> _Do this_
Replace "Select" with "Choose" in the records from the line with "The width and" up to and including the line with "pos(406,326)", keep everything else the same, and write out only those lines without the pictures.

** START OF Source records **

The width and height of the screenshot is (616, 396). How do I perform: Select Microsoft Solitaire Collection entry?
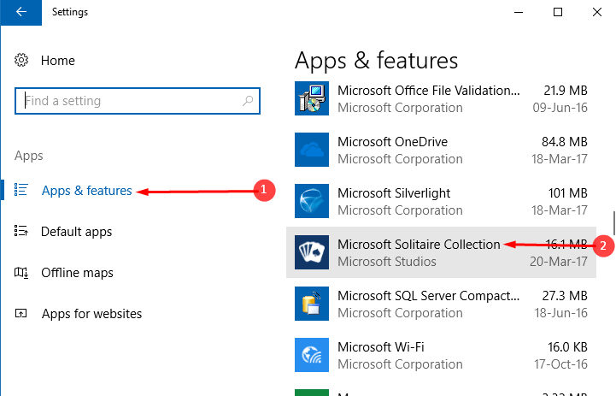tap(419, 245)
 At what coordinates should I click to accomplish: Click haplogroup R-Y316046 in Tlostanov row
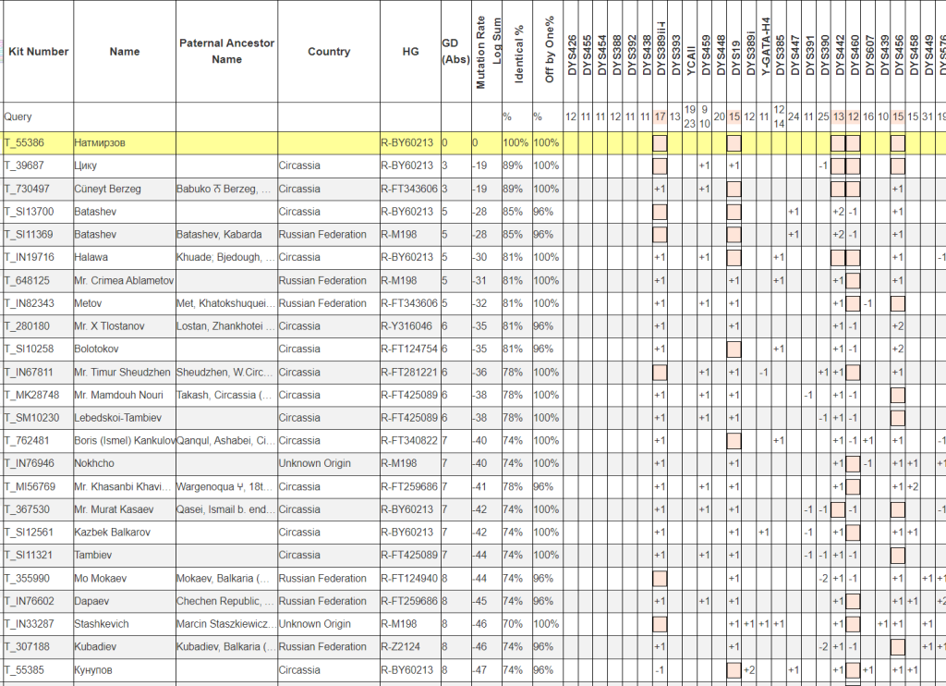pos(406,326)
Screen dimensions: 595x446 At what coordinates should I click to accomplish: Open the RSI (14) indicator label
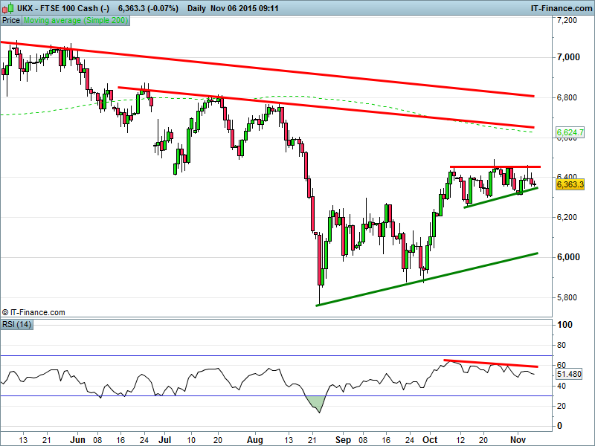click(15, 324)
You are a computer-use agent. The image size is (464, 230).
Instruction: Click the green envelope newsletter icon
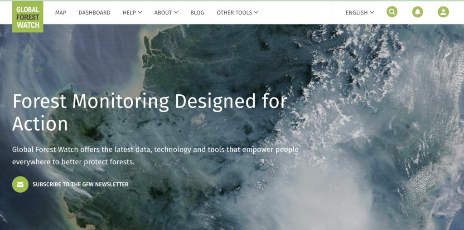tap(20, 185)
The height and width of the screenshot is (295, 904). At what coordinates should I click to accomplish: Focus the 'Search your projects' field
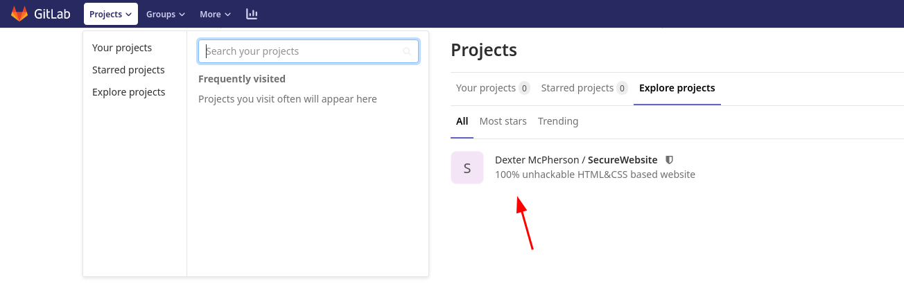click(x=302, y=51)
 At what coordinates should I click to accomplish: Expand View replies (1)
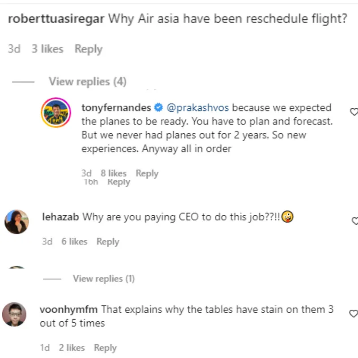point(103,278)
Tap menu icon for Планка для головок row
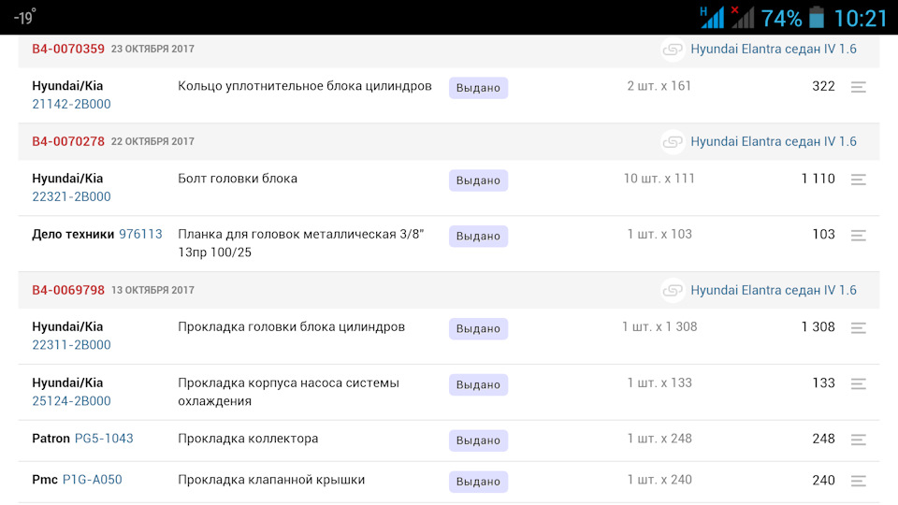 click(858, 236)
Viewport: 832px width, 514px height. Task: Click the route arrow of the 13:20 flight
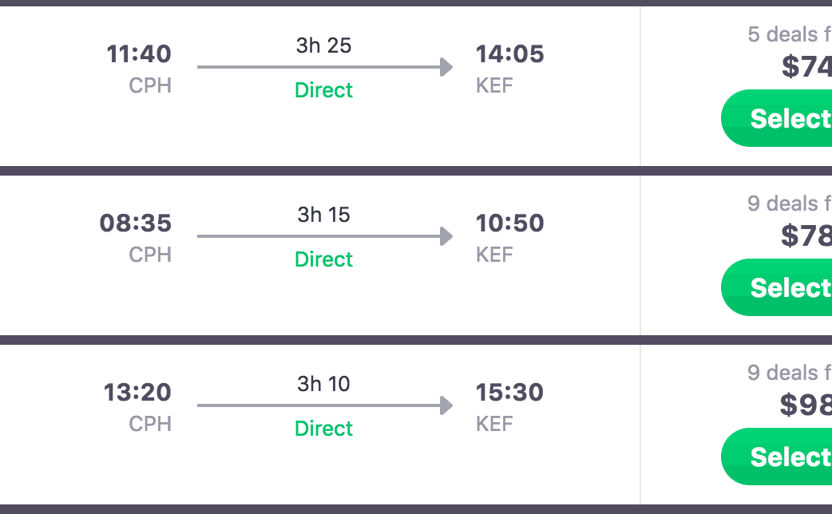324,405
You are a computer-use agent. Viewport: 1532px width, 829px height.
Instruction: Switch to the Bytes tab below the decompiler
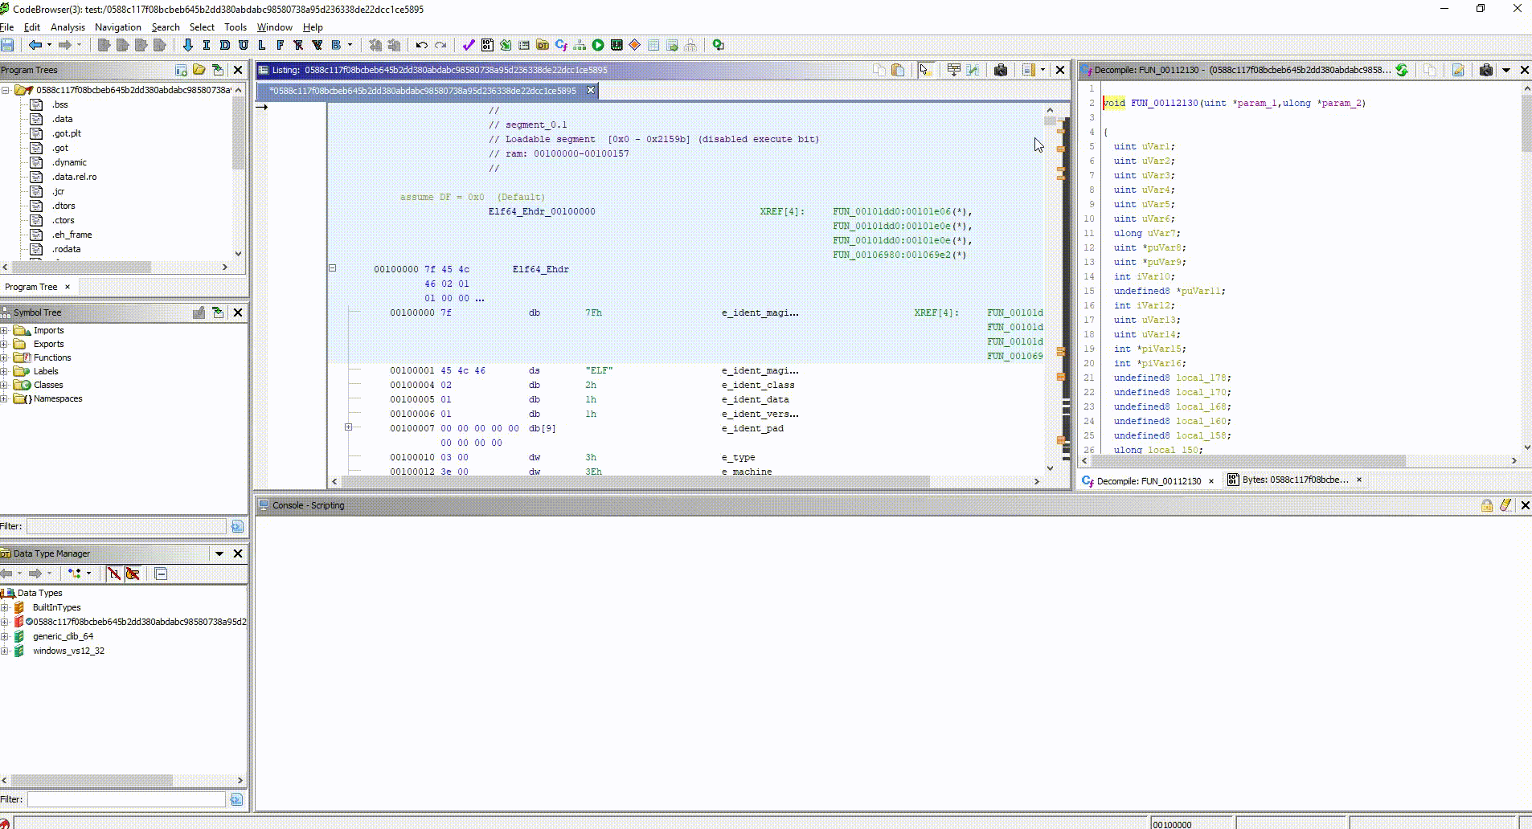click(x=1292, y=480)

** END OF Source records **
** START OF Source records **

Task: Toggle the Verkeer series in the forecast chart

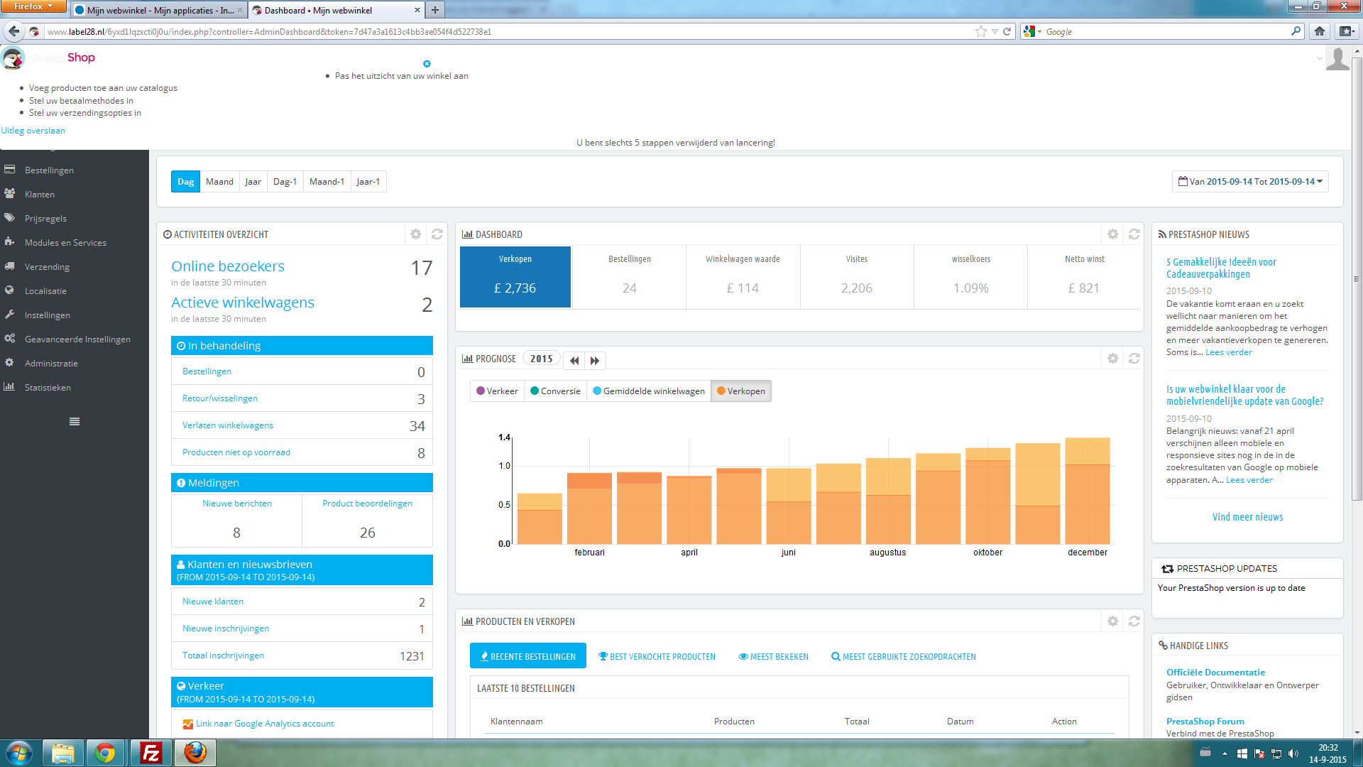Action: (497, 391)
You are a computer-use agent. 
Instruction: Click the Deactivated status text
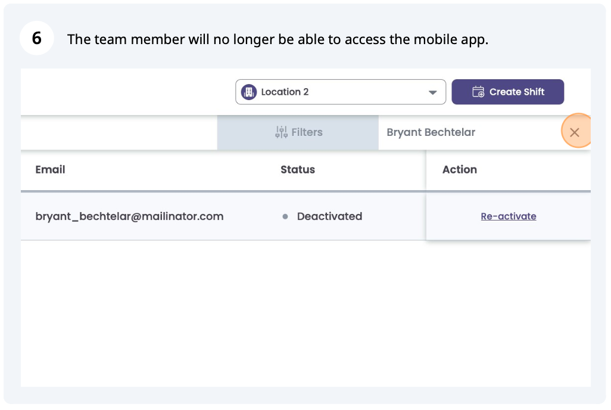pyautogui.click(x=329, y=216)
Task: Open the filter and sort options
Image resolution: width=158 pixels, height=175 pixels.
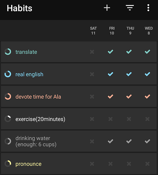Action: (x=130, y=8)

** END OF Source records **

> _Solution_
The width and height of the screenshot is (616, 396). How do I perform: Choose Microsoft Solitaire Collection entry?
tap(419, 245)
 At what coordinates should I click to accomplish: Click haplogroup R-Y316046 in Tlostanov row
pos(406,326)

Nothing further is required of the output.